I watched as she walked, feet disturbing the sand beneath them, leaving tracks in a ground that seemed so much softer than the stone I'd always trod upon before.

I had an urge to bend over and examine the strange substance but it passed in an instant.

We had bigger issues to contend with for now.

An examination of this strange new place would have to wait.

But we were out. Out of Sanctuary and out of the Underground.

Out in a way neither of us had ever known was possible before.

I hadn't even known there was an out but, as I blinked up against the sunlight streaming in through the crack in the canvas flaps, I realized there was a whole world out there, a whole new domain I'd never known existed.

“Were the minor houses there?” Zya asked after a moment, drawing my attention back to her.

I considered her question before shaking my head.

“Not that I saw,” I told her.

“Good,” she replied, shoulders relaxing slightly as she nodded. “Then not everyone stands with Cosmo. He has the priests, that’s a lot of gathered power, but if none of the minor houses showed up, he’s lacking the support of the entire Second Ring and undoubtedly the Lowers.”
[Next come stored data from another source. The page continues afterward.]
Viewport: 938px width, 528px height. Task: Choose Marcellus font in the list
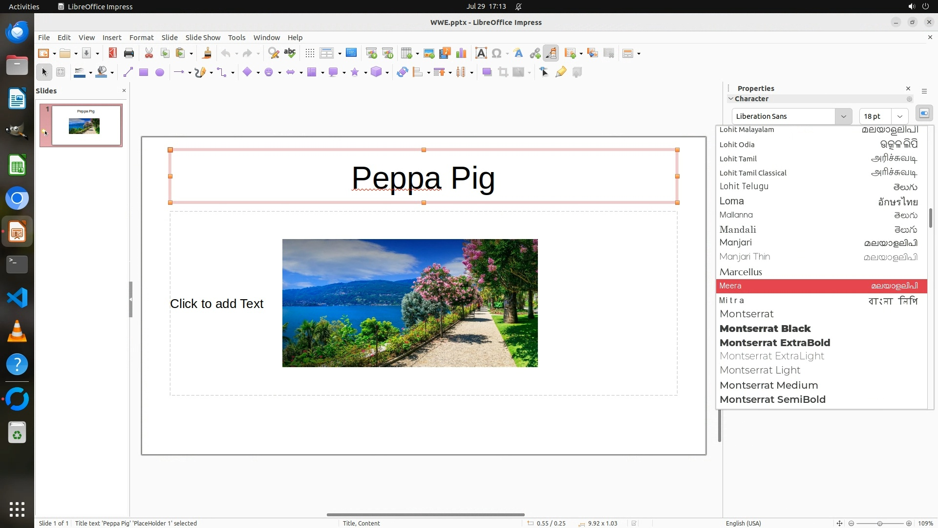[741, 272]
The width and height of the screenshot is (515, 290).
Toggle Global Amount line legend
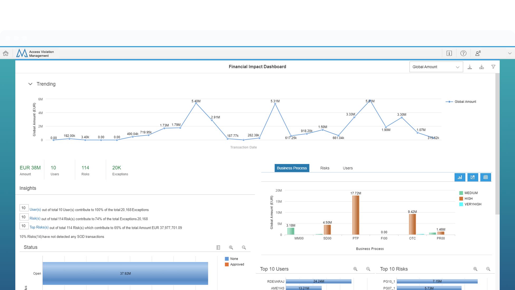(465, 102)
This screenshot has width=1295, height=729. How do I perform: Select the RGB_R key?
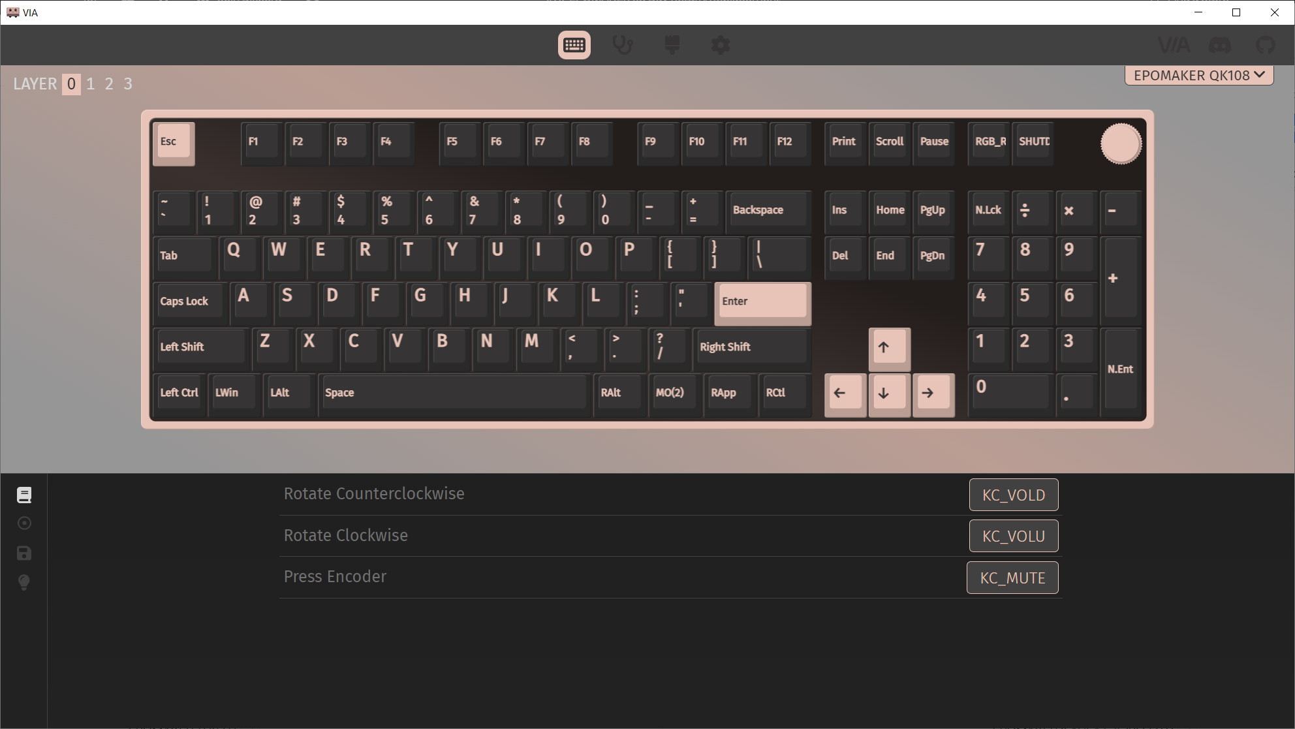point(990,142)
“House Avus stood against him.”

“Good. That’s even better. Perhaps the strife will be relegated to the First Ring. Maybe they’ll fight it out amongst themselves. Maybe the Second Ring will aid House Avus if there's a chance of going against Cosmo. And who knows where Lynx stands.”

“But maybe countless innocents will die in the struggle. How many of the Lower Ringers will die before the Uppers finish fighting it out amongst themselves?”
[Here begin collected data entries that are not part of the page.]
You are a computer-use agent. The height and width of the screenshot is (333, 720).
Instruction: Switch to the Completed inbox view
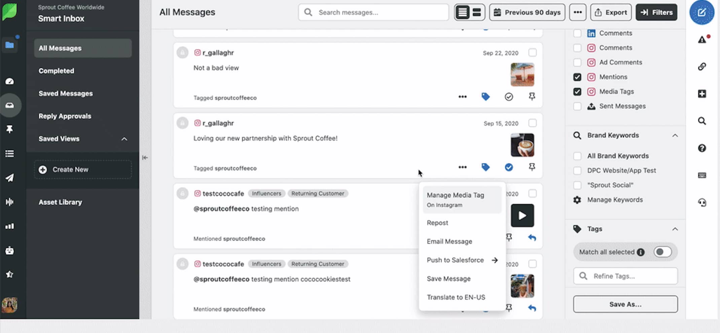pyautogui.click(x=56, y=71)
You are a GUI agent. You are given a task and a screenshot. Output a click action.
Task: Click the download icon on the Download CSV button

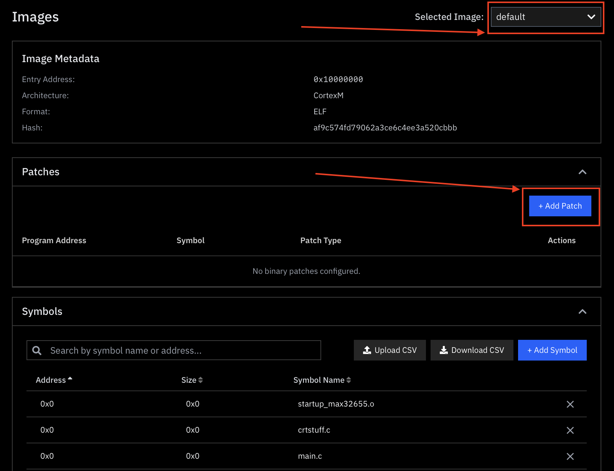pos(444,350)
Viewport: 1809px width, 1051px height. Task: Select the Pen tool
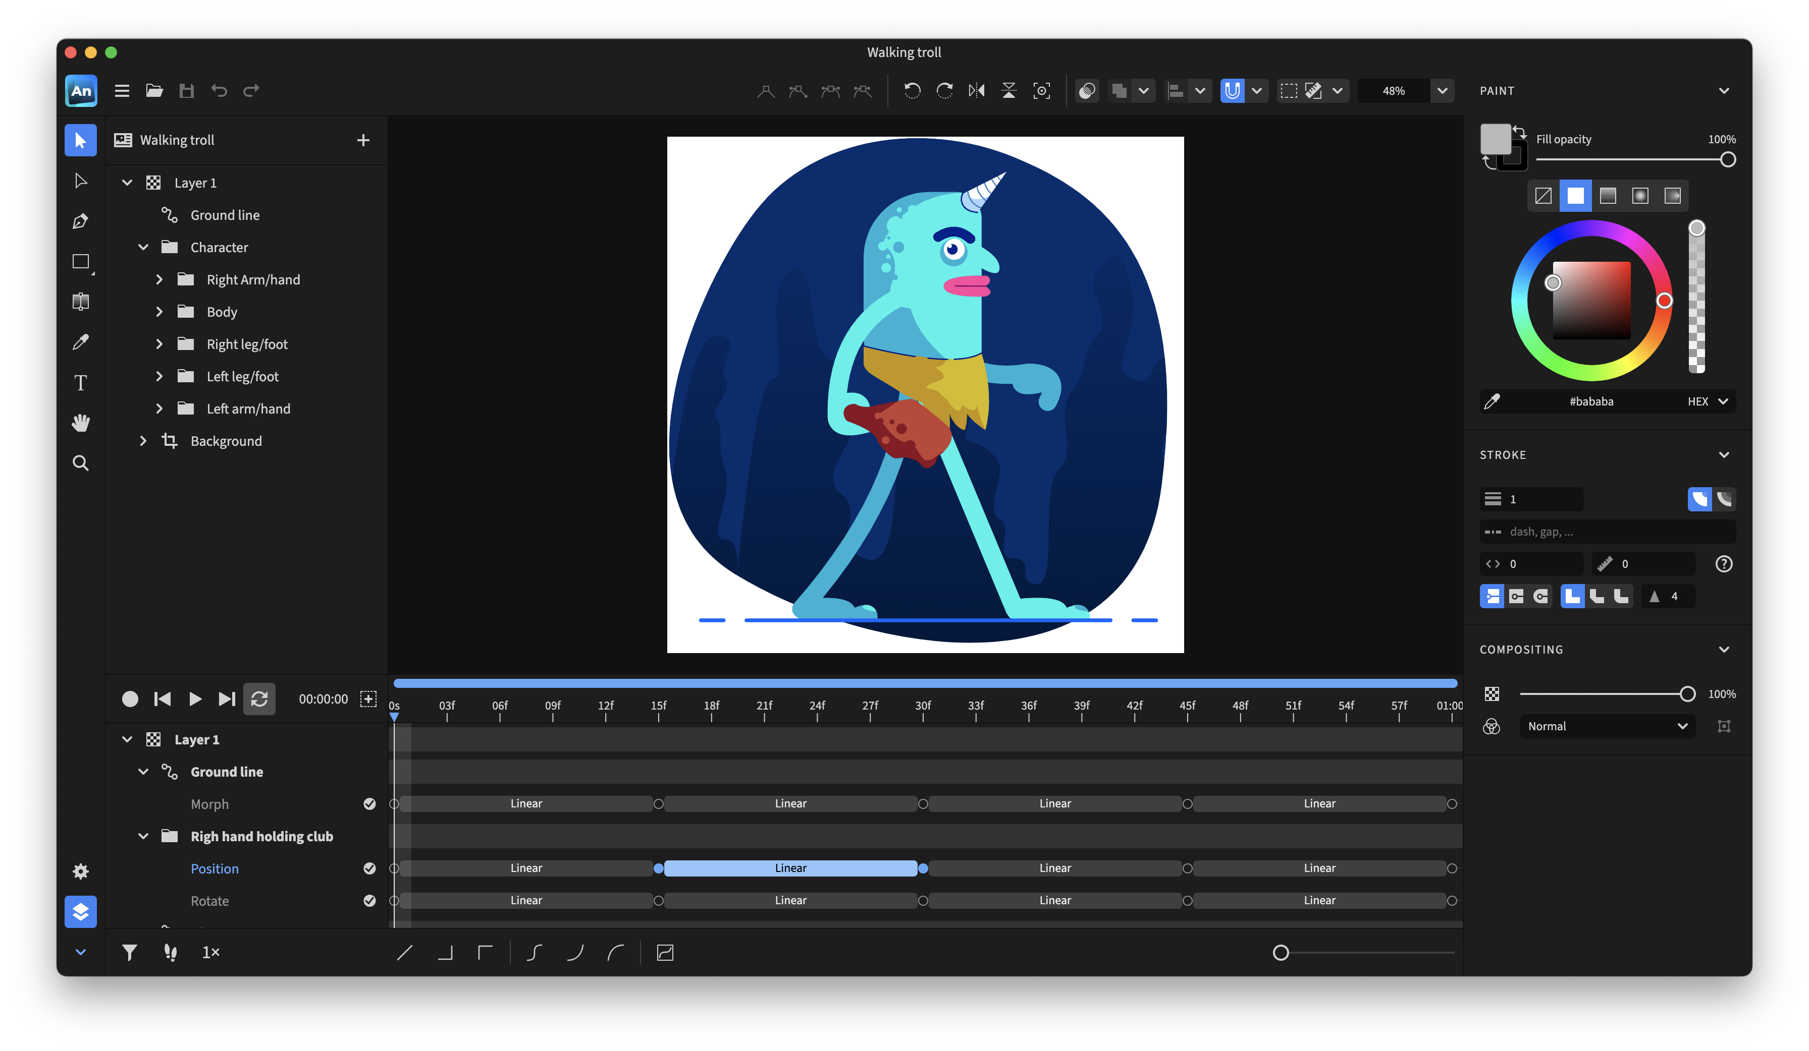click(x=80, y=220)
Zya turned to me, deflating a bit as a look of pity crossed her face.

“The Lowers always suffer the most when the Houses clash,” she conceded. “It isn’t right but it’s the way it’s always been. It’s politics. I’m with you, Adrian, but I don’t know what we can do about it from here.”

“We can go back,” I said, standing.

Come back. I shuddered at the memory of the voice from my dreams, wondering if this was what it had meant, wondering if Sanctuary was somehow calling to me in the way Dante used to be able to call to me.

“Adrian,” Zya said gently but then more forcefully when I tried to push my way past her. “Adrian, wait.”

She couldn’t stop me. I phased right through her and strode out into the desert.

The moment I re-materialized, I felt the burning of the sun against my skin, felt the dry, cruel heat of the desert around us.

My heels kicked up sand with every step, my legs shaking with uncertainty in the unfamiliar terrain, but I pressed on.

Until I realized I had no idea where I was going.

I looked for the tunnel from which we'd been pulled, sure there would be signs of stones moved aside, some hole in the ground which had housed the Underground, a massive city above it that would be Sanctuary.